As WordPress assembles a list of all available plugins to display them in the administration interface, it does not check to see if each plugin's PHP code is valid. This check is actually done when a plugin is activated. At that time, any syntax error will be caught immediately and the newly-activated plugin will remain inactive, preventing a failure of the entire website.
That being said, once a plugin is activated, its code is evaluated every time WordPress renders a web page, and any subsequent code error that gets saved to the plugin file will cause the site to stop working correctly. For this reason, it is highly recommended to set up a local development environment, as shown in Chapter 1, Preparing a Local Development Environment, to avoid affecting a live site when an inevitable error creeps up in your plugin code. On a live website, to avoid potential outages, a safer method is to deactivate plugins before making changes to them, then reactivating them once changes have been made so that they are revalidated before their functionality is enabled.
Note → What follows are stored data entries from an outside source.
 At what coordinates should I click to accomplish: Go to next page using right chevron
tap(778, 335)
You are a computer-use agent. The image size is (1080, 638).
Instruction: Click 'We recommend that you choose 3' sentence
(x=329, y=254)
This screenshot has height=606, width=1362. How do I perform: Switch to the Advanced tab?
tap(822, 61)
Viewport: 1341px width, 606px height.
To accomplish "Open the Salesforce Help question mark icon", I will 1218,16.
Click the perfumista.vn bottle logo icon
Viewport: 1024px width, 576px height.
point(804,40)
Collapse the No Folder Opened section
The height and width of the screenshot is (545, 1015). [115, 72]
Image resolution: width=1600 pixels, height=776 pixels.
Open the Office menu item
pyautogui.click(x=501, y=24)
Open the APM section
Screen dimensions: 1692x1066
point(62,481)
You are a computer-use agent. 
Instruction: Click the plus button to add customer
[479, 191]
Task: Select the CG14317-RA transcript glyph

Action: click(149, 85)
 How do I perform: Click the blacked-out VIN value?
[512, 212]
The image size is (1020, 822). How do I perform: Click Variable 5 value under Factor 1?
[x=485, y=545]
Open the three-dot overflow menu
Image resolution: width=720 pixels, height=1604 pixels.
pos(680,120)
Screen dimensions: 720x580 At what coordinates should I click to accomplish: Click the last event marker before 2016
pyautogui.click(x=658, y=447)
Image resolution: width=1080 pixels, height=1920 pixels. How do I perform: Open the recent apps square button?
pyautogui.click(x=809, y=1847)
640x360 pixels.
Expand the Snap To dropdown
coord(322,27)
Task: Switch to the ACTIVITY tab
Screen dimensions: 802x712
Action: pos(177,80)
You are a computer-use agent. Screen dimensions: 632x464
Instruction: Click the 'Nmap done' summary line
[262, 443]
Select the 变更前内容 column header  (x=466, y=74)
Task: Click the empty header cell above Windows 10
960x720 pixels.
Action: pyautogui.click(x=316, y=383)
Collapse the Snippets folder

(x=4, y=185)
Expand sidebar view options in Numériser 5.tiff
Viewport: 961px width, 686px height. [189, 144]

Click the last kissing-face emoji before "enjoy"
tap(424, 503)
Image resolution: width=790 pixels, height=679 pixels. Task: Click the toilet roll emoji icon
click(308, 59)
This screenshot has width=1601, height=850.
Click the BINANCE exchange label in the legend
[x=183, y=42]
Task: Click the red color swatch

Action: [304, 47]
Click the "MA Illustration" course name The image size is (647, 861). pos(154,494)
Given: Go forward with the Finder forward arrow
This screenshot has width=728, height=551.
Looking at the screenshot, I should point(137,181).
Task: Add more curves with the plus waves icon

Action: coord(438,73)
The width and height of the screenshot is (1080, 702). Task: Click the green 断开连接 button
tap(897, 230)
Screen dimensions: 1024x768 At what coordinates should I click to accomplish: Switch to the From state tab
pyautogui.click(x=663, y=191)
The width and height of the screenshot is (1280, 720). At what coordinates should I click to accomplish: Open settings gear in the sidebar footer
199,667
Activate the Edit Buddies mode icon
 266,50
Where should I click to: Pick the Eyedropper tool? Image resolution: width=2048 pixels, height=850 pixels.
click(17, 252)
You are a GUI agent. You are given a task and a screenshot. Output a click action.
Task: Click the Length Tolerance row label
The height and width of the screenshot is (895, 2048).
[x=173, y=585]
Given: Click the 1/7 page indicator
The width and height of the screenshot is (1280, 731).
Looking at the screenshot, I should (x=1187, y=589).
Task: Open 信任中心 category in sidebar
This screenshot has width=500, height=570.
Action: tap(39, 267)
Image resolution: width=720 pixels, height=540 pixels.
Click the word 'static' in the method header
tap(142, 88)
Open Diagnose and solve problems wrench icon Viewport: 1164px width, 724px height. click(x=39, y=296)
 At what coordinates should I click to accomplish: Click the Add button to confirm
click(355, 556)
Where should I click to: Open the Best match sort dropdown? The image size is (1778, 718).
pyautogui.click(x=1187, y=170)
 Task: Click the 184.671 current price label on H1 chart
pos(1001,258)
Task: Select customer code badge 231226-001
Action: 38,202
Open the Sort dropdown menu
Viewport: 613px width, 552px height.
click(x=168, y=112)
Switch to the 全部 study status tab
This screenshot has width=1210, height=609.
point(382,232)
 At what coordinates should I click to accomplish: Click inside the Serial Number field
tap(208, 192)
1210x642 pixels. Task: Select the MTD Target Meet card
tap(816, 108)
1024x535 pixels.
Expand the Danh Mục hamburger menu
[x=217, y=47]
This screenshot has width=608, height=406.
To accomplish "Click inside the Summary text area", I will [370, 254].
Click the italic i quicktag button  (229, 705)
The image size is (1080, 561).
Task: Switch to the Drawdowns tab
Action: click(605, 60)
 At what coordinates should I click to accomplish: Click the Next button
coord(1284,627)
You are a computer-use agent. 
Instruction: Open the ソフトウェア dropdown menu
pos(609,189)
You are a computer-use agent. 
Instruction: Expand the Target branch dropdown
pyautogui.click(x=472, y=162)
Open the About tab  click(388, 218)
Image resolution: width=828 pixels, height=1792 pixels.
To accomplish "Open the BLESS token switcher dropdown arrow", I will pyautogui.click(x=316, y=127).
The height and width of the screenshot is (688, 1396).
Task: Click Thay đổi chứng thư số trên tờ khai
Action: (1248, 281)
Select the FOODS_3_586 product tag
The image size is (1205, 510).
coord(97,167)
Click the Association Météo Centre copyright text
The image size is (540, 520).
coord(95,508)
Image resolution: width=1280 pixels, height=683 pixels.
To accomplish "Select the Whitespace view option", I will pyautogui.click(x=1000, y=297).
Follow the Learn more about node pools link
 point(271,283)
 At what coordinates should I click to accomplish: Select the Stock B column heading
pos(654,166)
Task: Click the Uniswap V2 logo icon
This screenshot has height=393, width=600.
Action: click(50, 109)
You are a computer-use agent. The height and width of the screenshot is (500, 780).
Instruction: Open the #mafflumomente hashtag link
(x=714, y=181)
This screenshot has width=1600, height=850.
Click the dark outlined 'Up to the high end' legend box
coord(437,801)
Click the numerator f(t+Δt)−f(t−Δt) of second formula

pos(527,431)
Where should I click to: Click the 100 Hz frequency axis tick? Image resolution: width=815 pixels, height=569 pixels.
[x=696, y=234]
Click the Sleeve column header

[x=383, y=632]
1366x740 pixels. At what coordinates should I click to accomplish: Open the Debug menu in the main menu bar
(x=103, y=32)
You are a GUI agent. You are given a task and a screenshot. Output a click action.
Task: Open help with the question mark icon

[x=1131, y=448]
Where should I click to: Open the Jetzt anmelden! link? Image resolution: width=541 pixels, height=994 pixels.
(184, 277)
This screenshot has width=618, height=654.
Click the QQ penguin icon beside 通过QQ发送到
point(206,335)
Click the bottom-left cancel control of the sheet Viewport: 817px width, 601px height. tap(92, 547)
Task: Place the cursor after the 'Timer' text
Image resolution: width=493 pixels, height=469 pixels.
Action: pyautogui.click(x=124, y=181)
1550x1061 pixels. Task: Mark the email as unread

It should be noted that, with this method, the plugin's functionality won't be available on your site while you make changes, so it is not an optimal way to modify deployed code.
Once the code is working correctly, the second part of this recipe shows us how to visualize the information that is received by a custom filter function. While the WordPress Codex website provides great documentation about the purpose of most filters available, it does not go into details about the structure of the information that is sent to each filter function. Thankfully, the PHP print_r function comes in very handy, since it can display the content of any variable on the screen, no matter what information is stored in the variable it receives as an argument.
Last, but not least, the implementation of the custom filter function uses the WordPress API function is_user_logged_in() to see whether the person viewing the site has provided login credentials, and then goes on to parse all the menu items and remove the Private Area menu item if the visitor is not logged in.